To do — Each line of the records needs to come back exactly as written.

Supplied records —

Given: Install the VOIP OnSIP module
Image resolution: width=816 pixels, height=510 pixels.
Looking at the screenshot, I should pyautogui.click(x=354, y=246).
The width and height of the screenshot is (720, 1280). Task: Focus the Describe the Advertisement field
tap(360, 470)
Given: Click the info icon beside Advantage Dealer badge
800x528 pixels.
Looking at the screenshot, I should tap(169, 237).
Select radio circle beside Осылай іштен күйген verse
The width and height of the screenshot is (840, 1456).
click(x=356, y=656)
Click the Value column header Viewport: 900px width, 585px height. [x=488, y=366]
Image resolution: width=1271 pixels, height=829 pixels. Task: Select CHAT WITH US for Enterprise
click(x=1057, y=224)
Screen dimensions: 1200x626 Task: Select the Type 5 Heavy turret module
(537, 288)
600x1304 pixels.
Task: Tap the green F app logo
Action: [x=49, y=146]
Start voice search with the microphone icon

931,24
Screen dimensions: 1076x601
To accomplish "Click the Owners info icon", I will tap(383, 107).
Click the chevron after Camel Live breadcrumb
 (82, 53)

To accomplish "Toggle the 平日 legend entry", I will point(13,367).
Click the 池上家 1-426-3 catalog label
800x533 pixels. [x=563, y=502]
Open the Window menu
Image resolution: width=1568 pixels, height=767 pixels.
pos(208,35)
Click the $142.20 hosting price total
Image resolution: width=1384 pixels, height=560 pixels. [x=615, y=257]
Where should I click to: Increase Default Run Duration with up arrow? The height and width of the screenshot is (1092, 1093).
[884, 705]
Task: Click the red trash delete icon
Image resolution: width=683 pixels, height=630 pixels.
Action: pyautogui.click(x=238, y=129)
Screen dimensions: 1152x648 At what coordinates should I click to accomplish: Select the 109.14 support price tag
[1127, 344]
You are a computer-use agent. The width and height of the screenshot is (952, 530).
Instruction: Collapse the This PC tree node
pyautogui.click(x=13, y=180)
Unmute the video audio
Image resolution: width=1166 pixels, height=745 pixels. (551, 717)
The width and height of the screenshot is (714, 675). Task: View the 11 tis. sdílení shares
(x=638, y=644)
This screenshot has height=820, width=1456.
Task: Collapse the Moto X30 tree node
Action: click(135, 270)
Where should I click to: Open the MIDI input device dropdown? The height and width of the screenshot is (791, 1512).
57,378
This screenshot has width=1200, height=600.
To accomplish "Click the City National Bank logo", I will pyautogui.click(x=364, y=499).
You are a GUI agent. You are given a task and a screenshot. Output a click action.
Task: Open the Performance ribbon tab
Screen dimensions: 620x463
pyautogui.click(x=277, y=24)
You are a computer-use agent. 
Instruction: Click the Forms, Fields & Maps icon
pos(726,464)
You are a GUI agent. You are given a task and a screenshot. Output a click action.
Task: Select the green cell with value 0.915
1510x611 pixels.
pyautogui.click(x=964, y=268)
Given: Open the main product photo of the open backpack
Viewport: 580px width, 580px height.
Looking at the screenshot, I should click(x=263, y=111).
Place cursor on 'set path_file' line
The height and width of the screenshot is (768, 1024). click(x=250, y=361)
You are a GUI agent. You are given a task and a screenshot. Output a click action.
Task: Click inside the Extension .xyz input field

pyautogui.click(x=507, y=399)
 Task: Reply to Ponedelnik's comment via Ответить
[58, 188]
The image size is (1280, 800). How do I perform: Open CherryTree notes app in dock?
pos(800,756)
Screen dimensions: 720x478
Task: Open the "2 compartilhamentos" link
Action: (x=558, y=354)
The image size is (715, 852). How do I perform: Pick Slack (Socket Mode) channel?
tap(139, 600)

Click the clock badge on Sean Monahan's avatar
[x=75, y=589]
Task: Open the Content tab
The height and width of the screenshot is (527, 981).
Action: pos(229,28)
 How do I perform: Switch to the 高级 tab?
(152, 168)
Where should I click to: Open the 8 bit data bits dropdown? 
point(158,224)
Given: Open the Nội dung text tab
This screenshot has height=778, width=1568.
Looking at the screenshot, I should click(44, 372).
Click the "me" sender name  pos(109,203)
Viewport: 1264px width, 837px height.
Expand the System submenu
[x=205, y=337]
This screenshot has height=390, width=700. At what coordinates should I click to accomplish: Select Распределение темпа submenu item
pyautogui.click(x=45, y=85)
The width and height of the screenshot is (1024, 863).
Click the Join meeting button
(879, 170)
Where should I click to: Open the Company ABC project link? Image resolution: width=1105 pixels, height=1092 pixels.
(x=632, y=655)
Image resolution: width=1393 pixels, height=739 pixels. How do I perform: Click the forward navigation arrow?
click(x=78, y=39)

Exercise response —
Given: Install the VOIP OnSIP module
Image resolution: width=816 pixels, height=510 pixels.
Looking at the screenshot, I should pyautogui.click(x=354, y=246).
The width and height of the screenshot is (720, 1280). Task: Focus the Describe the Advertisement field
tap(360, 470)
Given: Click the info icon beside Advantage Dealer badge
800x528 pixels.
Looking at the screenshot, I should tap(169, 237).
Select radio circle beside Осылай іштен күйген verse
The width and height of the screenshot is (840, 1456).
click(x=356, y=656)
Click the Value column header Viewport: 900px width, 585px height. [x=488, y=366]
Image resolution: width=1271 pixels, height=829 pixels. Task: Select CHAT WITH US for Enterprise
click(x=1057, y=224)
Screen dimensions: 1200x626 Task: Select the Type 5 Heavy turret module
(537, 288)
600x1304 pixels.
Task: Tap the green F app logo
Action: [x=49, y=146]
Start voice search with the microphone icon

931,24
Screen dimensions: 1076x601
To accomplish "Click the Owners info icon", I will tap(383, 107).
Click the chevron after Camel Live breadcrumb
 (82, 53)

To accomplish "Toggle the 平日 legend entry", I will point(13,367).
Click the 池上家 1-426-3 catalog label
800x533 pixels. [x=563, y=502]
Open the Window menu
Image resolution: width=1568 pixels, height=767 pixels.
pos(208,35)
Click the $142.20 hosting price total
Image resolution: width=1384 pixels, height=560 pixels. [x=615, y=257]
Where should I click to: Increase Default Run Duration with up arrow? The height and width of the screenshot is (1092, 1093).
[884, 705]
Task: Click the red trash delete icon
Image resolution: width=683 pixels, height=630 pixels.
Action: pyautogui.click(x=238, y=129)
Screen dimensions: 1152x648 At what coordinates should I click to accomplish: Select the 109.14 support price tag
[1127, 344]
You are a computer-use agent. The width and height of the screenshot is (952, 530).
Instruction: Collapse the This PC tree node
pyautogui.click(x=13, y=180)
Unmute the video audio
Image resolution: width=1166 pixels, height=745 pixels. (551, 717)
The width and height of the screenshot is (714, 675). Task: View the 11 tis. sdílení shares
(x=638, y=644)
This screenshot has height=820, width=1456.
Task: Collapse the Moto X30 tree node
Action: click(135, 270)
Where should I click to: Open the MIDI input device dropdown? The height and width of the screenshot is (791, 1512).
57,378
This screenshot has width=1200, height=600.
To accomplish "Click the City National Bank logo", I will pyautogui.click(x=364, y=499).
You are a GUI agent. You are given a task and a screenshot. Output a click action.
Task: Open the Performance ribbon tab
Screen dimensions: 620x463
pyautogui.click(x=277, y=24)
You are a computer-use agent. 
Instruction: Click the Forms, Fields & Maps icon
pos(726,464)
You are a GUI agent. You are given a task and a screenshot. Output a click action.
Task: Select the green cell with value 0.915
1510x611 pixels.
pyautogui.click(x=964, y=268)
Given: Open the main product photo of the open backpack
Viewport: 580px width, 580px height.
Looking at the screenshot, I should click(x=263, y=111).
Place cursor on 'set path_file' line
The height and width of the screenshot is (768, 1024). click(x=250, y=361)
You are a GUI agent. You are given a task and a screenshot. Output a click action.
Task: Click inside the Extension .xyz input field

pyautogui.click(x=507, y=399)
 Task: Reply to Ponedelnik's comment via Ответить
[58, 188]
The image size is (1280, 800). How do I perform: Open CherryTree notes app in dock?
pos(800,756)
Screen dimensions: 720x478
Task: Open the "2 compartilhamentos" link
Action: (x=558, y=354)
The image size is (715, 852). How do I perform: Pick Slack (Socket Mode) channel?
tap(139, 600)

Click the clock badge on Sean Monahan's avatar
[x=75, y=589]
Task: Open the Content tab
The height and width of the screenshot is (527, 981).
Action: pos(229,28)
 How do I perform: Switch to the 高级 tab?
(152, 168)
Where should I click to: Open the 8 bit data bits dropdown? 
point(158,224)
Given: Open the Nội dung text tab
This screenshot has height=778, width=1568.
Looking at the screenshot, I should click(44, 372).
Click the "me" sender name  pos(109,203)
Viewport: 1264px width, 837px height.
Expand the System submenu
[x=205, y=337]
This screenshot has height=390, width=700. At what coordinates should I click to accomplish: Select Распределение темпа submenu item
pyautogui.click(x=45, y=85)
The width and height of the screenshot is (1024, 863).
Click the Join meeting button
(879, 170)
Where should I click to: Open the Company ABC project link? Image resolution: width=1105 pixels, height=1092 pixels.
(x=632, y=655)
Image resolution: width=1393 pixels, height=739 pixels. How do I perform: Click the forward navigation arrow?
click(x=78, y=39)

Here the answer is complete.